**WHAT THE TASK REQUIRES**: Copy out the data below verbatim.

**AVAILABLE DATA**:
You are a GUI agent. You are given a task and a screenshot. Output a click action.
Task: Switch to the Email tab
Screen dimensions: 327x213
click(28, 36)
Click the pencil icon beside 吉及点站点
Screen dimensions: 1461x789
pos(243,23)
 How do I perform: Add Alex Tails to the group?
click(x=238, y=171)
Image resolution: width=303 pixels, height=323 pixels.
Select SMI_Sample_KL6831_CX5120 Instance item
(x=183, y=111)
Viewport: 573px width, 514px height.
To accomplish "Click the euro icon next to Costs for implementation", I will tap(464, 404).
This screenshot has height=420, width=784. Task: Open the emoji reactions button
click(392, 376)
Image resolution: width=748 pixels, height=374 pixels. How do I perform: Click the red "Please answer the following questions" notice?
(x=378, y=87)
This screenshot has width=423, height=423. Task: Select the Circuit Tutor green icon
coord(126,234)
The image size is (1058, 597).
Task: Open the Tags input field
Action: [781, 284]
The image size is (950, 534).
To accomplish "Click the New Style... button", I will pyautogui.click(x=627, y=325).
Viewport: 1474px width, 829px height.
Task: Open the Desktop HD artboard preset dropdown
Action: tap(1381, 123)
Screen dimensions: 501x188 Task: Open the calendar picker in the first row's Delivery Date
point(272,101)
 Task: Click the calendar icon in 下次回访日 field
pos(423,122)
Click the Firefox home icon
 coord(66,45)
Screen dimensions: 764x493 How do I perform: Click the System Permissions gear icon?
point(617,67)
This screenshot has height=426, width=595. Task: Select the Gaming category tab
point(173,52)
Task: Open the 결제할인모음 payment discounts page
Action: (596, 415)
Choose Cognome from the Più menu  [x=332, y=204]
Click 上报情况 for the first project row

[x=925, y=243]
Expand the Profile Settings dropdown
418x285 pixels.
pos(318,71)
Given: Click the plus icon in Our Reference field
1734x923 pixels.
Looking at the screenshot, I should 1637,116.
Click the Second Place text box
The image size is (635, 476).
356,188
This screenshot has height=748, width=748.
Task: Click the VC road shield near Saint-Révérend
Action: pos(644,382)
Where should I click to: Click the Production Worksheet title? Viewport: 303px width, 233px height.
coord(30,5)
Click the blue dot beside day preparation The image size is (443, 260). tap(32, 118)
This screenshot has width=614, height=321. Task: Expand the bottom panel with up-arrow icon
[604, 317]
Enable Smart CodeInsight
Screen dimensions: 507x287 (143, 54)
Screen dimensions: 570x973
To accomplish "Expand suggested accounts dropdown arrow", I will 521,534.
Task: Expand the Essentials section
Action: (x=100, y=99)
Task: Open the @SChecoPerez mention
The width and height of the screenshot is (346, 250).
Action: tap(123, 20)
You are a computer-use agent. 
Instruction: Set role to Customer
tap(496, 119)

**SOLUTION FOR THIS EXERCISE**:
You are a GUI agent. You are given a task and a screenshot. Output a click action.
Task: Switch to the Email tab
Screen dimensions: 327x213
click(28, 36)
Click the pencil icon beside 吉及点站点
Screen dimensions: 1461x789
pos(243,23)
 How do I perform: Add Alex Tails to the group?
click(x=238, y=171)
Image resolution: width=303 pixels, height=323 pixels.
Select SMI_Sample_KL6831_CX5120 Instance item
(x=183, y=111)
Viewport: 573px width, 514px height.
To accomplish "Click the euro icon next to Costs for implementation", I will tap(464, 404).
This screenshot has height=420, width=784. Task: Open the emoji reactions button
click(392, 376)
Image resolution: width=748 pixels, height=374 pixels. How do I perform: Click the red "Please answer the following questions" notice?
(x=378, y=87)
This screenshot has width=423, height=423. Task: Select the Circuit Tutor green icon
coord(126,234)
The image size is (1058, 597).
Task: Open the Tags input field
Action: [781, 284]
The image size is (950, 534).
To accomplish "Click the New Style... button", I will pyautogui.click(x=627, y=325).
Viewport: 1474px width, 829px height.
Task: Open the Desktop HD artboard preset dropdown
Action: tap(1381, 123)
Screen dimensions: 501x188 Task: Open the calendar picker in the first row's Delivery Date
point(272,101)
 Task: Click the calendar icon in 下次回访日 field
pos(423,122)
Click the Firefox home icon
 coord(66,45)
Screen dimensions: 764x493 How do I perform: Click the System Permissions gear icon?
point(617,67)
This screenshot has height=426, width=595. Task: Select the Gaming category tab
point(173,52)
Task: Open the 결제할인모음 payment discounts page
Action: (596, 415)
Choose Cognome from the Più menu  [x=332, y=204]
Click 上报情况 for the first project row

[x=925, y=243]
Expand the Profile Settings dropdown
418x285 pixels.
pos(318,71)
Given: Click the plus icon in Our Reference field
1734x923 pixels.
Looking at the screenshot, I should 1637,116.
Click the Second Place text box
The image size is (635, 476).
356,188
This screenshot has height=748, width=748.
Task: Click the VC road shield near Saint-Révérend
Action: pos(644,382)
Where should I click to: Click the Production Worksheet title? Viewport: 303px width, 233px height.
coord(30,5)
Click the blue dot beside day preparation The image size is (443, 260). tap(32, 118)
This screenshot has width=614, height=321. Task: Expand the bottom panel with up-arrow icon
[604, 317]
Enable Smart CodeInsight
Screen dimensions: 507x287 (143, 54)
Screen dimensions: 570x973
To accomplish "Expand suggested accounts dropdown arrow", I will 521,534.
Task: Expand the Essentials section
Action: (x=100, y=99)
Task: Open the @SChecoPerez mention
The width and height of the screenshot is (346, 250).
Action: tap(123, 20)
You are a computer-use agent. 
Instruction: Set role to Customer
tap(496, 119)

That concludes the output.